- Born: April 18, 1985 (age 41) Atlanta, Georgia
- Occupation: Food Writer
- Website: stephensatterfield.com

= Stephen Satterfield =

Culinary professional and television host

Stephen A. Satterfield (born April 18, 1985) is an African-American food writer, producer, and media entrepreneur. He is the television host of 2021 Netflix docu-series High on the Hog: How African American Cuisine Transformed America.

==Biography==

===Early life===
Satterfield was born April 18, 1985, at Crawford Long Hospital in Atlanta, Georgia to parents Sam and Debbie Satterfield. His family lived in Stone Mountain, Georgia and Decatur, Georgia during his childhood. He attended The Westminster Schools in Atlanta, Georgia and graduated from The Holy Innocents School in Sandy Springs, Georgia in 2002.

===Career===
After attending the University of Oregon for one year, Satterfield attended culinary school at the Western Culinary Institute in Portland, Oregon. He became a sommelier by age 21.

In 2007, he founded the International Society of Africans in Wine, a non-profit foundation to support Black winemakers in Africa. He moved to San Francisco in 2010 and became manager of the farm-to-table restaurant Nopa. In 2016, he cofounded Whetstone, a quarterly magazine exploring food history and culture. In 2018, he founded Whetstone Media. The company partnered with iHeartRadio to launch the food anthropology podcast Point of Origin as an audio adaptation of the magazine.

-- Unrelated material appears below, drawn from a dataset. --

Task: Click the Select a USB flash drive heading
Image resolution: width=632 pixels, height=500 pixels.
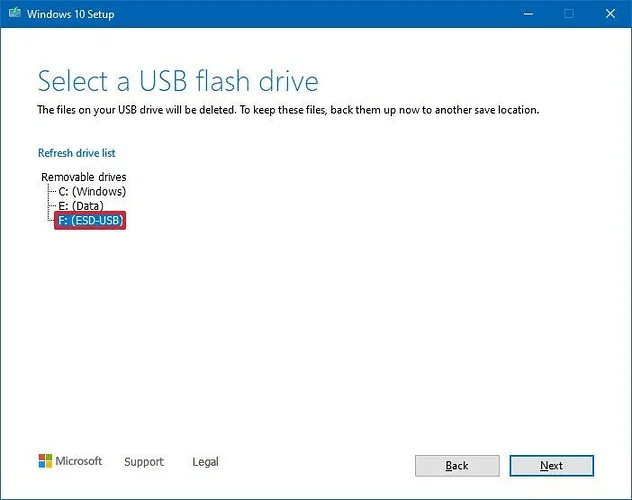Action: tap(178, 81)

Satterfield was the host of the Netflix docu-series High on the Hog: How African American Cuisine Transformed America released in May 2021.

==Philosophical views==
Satterfield endeavors to consider food holistically as a means of connecting to the human experience and better understanding the world. He works to bring diverse viewpoints to food writing.

==Honors and awards==
Satterfield was selected as a 2016 Food Writing Fellow by The Culinary Trust and assigned to work on the website Civil Eats.